__Task item__
From the entries below, transcribe exactly the lines between the line holding "Click the blue play icon in item toolbar" and the line holding "Open the Relaxing", inclusive; skip all other lines.

__Collected data__
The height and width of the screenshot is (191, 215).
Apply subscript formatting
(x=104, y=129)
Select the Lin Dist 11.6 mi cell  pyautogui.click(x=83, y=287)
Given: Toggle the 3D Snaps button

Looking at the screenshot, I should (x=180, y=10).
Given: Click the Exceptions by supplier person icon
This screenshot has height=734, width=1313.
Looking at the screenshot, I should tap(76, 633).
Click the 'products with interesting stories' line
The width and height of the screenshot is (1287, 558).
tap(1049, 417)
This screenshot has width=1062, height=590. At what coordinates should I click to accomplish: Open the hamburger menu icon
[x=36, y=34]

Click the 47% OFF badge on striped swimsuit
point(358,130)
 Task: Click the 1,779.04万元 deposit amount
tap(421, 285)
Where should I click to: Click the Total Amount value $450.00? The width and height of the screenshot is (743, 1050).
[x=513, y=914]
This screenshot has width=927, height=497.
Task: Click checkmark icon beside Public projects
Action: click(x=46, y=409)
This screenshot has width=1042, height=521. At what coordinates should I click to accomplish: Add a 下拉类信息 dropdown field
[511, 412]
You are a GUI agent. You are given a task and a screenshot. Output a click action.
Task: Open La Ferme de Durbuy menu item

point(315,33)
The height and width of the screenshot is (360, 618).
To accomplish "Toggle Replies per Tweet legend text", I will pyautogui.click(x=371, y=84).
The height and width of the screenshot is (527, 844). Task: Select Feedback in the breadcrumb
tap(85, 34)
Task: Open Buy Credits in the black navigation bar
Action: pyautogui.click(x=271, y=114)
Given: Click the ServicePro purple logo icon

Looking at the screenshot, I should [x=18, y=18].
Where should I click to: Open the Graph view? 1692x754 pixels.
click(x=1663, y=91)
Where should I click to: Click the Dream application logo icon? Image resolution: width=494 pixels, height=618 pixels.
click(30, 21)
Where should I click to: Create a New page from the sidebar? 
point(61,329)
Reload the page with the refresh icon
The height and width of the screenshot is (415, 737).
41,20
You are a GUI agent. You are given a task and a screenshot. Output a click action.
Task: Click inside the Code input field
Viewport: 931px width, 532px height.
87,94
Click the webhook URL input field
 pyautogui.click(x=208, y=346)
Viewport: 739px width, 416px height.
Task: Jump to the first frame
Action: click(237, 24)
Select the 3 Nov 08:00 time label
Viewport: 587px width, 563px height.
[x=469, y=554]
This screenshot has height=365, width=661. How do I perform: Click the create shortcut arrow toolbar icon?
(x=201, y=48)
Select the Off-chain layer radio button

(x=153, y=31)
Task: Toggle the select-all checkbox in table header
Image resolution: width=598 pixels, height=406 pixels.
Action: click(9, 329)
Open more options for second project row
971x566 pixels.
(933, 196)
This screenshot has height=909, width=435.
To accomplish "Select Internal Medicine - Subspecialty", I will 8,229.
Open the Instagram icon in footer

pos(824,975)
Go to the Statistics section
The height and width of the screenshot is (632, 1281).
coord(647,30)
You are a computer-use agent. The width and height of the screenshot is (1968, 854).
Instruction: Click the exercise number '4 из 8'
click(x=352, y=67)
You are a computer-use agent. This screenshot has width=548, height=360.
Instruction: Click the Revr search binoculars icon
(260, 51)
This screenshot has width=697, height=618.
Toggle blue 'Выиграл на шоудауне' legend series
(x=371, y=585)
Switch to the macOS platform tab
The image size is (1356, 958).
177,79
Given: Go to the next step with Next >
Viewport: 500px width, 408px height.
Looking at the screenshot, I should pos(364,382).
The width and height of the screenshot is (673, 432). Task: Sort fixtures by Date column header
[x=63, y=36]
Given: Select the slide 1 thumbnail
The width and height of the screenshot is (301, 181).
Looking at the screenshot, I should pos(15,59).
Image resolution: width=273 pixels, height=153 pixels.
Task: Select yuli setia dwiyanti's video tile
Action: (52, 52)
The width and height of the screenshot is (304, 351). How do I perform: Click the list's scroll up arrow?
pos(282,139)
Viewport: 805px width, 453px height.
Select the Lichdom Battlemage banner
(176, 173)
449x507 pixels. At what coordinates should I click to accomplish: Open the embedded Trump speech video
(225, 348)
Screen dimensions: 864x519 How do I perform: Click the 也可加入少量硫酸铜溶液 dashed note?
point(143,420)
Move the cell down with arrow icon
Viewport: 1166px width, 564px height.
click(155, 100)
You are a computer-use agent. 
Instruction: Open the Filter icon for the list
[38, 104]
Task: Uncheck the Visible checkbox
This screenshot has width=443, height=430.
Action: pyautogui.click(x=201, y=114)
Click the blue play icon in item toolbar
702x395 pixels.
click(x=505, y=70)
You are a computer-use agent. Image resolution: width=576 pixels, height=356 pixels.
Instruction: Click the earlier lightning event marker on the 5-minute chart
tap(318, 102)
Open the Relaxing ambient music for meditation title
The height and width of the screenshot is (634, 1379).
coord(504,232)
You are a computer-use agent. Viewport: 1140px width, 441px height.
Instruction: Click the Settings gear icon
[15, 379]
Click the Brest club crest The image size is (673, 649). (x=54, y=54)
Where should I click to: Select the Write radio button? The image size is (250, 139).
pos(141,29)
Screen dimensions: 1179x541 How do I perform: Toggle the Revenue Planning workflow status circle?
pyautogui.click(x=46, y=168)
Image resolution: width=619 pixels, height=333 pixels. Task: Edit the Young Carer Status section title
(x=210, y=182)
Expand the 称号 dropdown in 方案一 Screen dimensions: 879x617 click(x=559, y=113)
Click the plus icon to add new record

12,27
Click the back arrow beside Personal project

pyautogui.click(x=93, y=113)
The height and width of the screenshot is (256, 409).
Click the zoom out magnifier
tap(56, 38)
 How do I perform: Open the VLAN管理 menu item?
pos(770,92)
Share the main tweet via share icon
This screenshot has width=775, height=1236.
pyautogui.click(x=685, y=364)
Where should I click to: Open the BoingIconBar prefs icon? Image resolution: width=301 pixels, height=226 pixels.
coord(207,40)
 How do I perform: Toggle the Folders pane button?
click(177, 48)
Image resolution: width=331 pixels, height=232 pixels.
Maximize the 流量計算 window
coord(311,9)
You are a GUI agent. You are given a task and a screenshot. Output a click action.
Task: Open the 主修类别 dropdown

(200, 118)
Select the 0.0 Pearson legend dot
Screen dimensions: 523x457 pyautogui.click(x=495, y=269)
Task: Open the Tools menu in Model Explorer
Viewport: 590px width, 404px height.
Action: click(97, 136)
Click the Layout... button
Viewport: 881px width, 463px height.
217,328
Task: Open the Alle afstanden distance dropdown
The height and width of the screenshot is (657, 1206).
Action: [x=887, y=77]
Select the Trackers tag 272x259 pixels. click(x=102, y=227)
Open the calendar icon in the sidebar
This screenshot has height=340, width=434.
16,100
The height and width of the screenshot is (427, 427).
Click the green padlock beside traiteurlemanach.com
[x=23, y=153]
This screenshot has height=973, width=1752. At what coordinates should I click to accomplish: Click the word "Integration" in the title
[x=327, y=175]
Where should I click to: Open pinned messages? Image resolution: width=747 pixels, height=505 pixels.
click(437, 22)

__Answer box__
Click the blue play icon in item toolbar
702x395 pixels.
click(x=505, y=70)
You are a computer-use agent. Image resolution: width=576 pixels, height=356 pixels.
Instruction: Click the earlier lightning event marker on the 5-minute chart
tap(318, 102)
Open the Relaxing ambient music for meditation title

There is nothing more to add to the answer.